Today the Human Rights Tribunal ruled that, by denying the requests, “…the Crown to be in clear breach of its obligations under the Privacy Act,” awarding the Megaupload founder $90,000 in damages for “loss of dignity or injury to feelings.”

While the financial windfall must be welcome, Dotcom also sees this ruling as a big victory in the grander scheme of things. According to the New Zealand entrepreneur, it means that the U.S. extradition bid is dead in the water.

“What does the Human Rights Tribunal Judgement mean for my Extradition case? It is OVER!” Dotcom just tweeted

“By unlawfully withholding information that could have helped my case the former Attorney General of New Zealand has perverted the course of Justice,” he adds.

It’s over…?

In addition to awarding damages, the ruling also requires the ministers and Government to comply with the original requests, as Newshub writes.

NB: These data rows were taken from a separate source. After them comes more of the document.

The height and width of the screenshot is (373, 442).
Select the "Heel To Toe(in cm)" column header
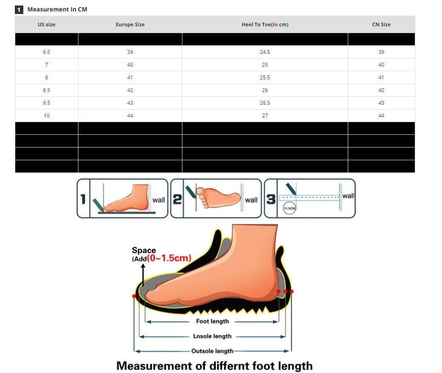[265, 25]
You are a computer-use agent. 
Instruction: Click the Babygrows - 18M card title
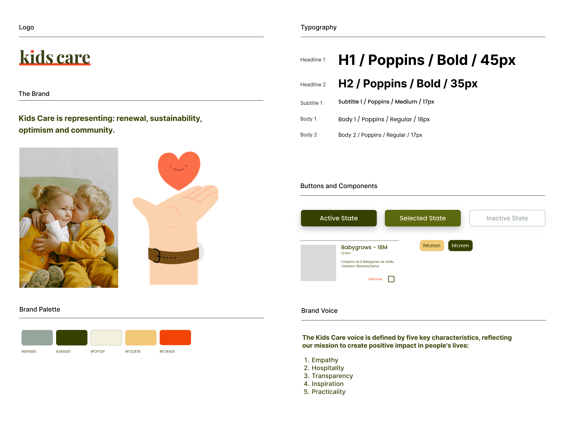point(364,247)
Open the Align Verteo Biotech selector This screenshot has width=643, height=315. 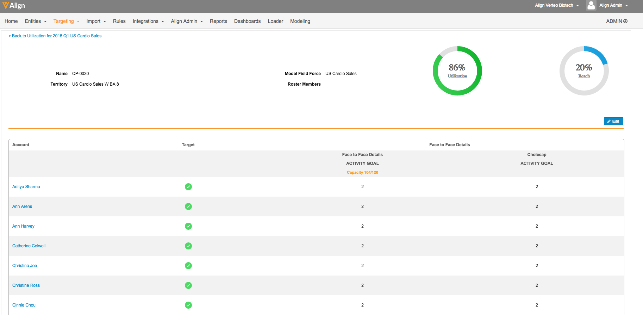click(556, 5)
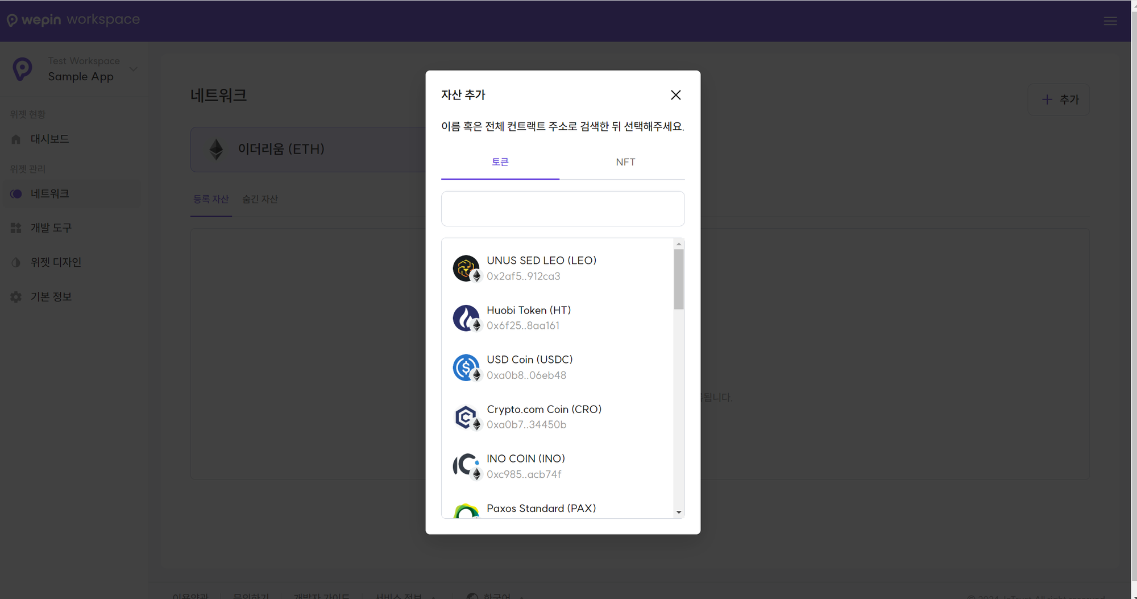Screen dimensions: 1137x599
Task: Click the Ethereum diamond network icon
Action: (216, 149)
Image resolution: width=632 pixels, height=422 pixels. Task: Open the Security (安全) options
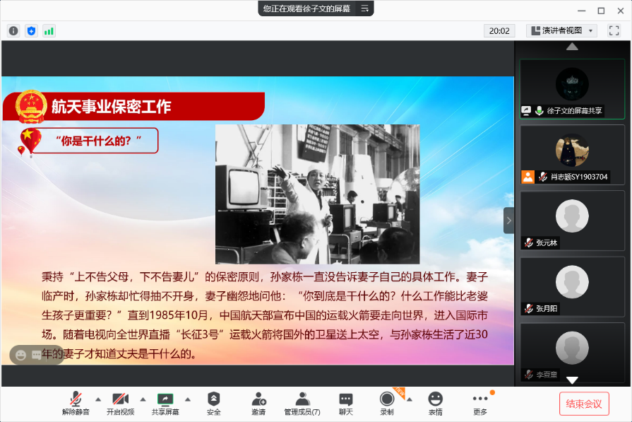(x=213, y=403)
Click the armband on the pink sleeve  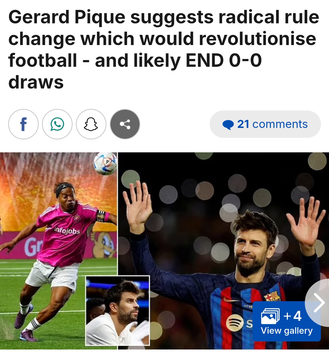point(101,216)
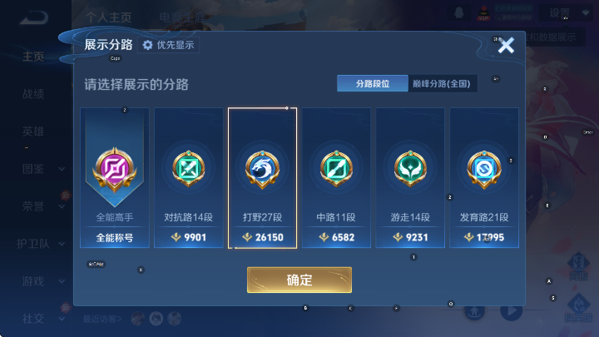Open 战绩 in the left sidebar

pos(33,94)
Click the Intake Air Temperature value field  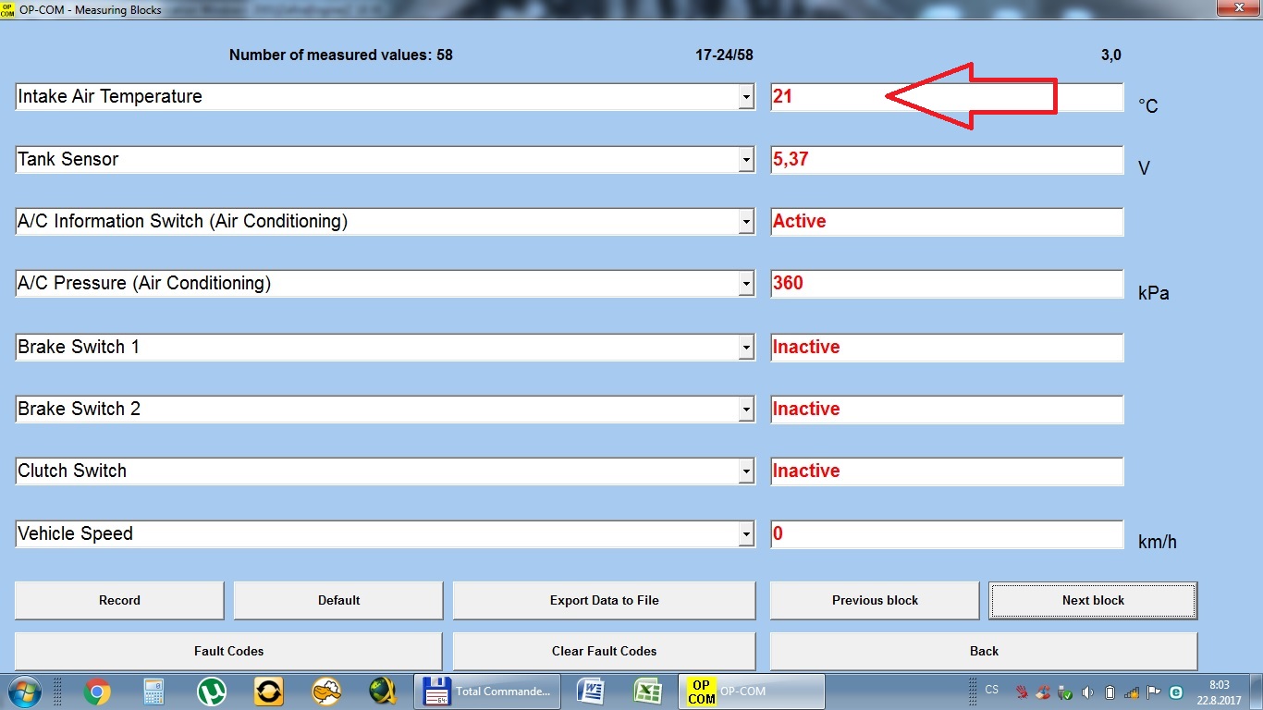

The Tribunal’s decision is a clear win for Dotcom. While it doesn’t automatically end the extradition case, going forward it certainly doesn’t hurt the position of Megaupload’s founder.

Who it could hurt, according to Dotcom, is New Zealand’s Privacy Commissioner John Edwards.

“I call for the immediate resignation of the Privacy Commissioner of New Zealand for his complicity with the former Attorney General and Crown Law in unlawfully withholding information that New Zealanders were legally entitled to,” Dotcom tweets.

The Privacy Commissioner retweeted Dotcom’s request without commenting on it, which elicited another blow from Dotcom.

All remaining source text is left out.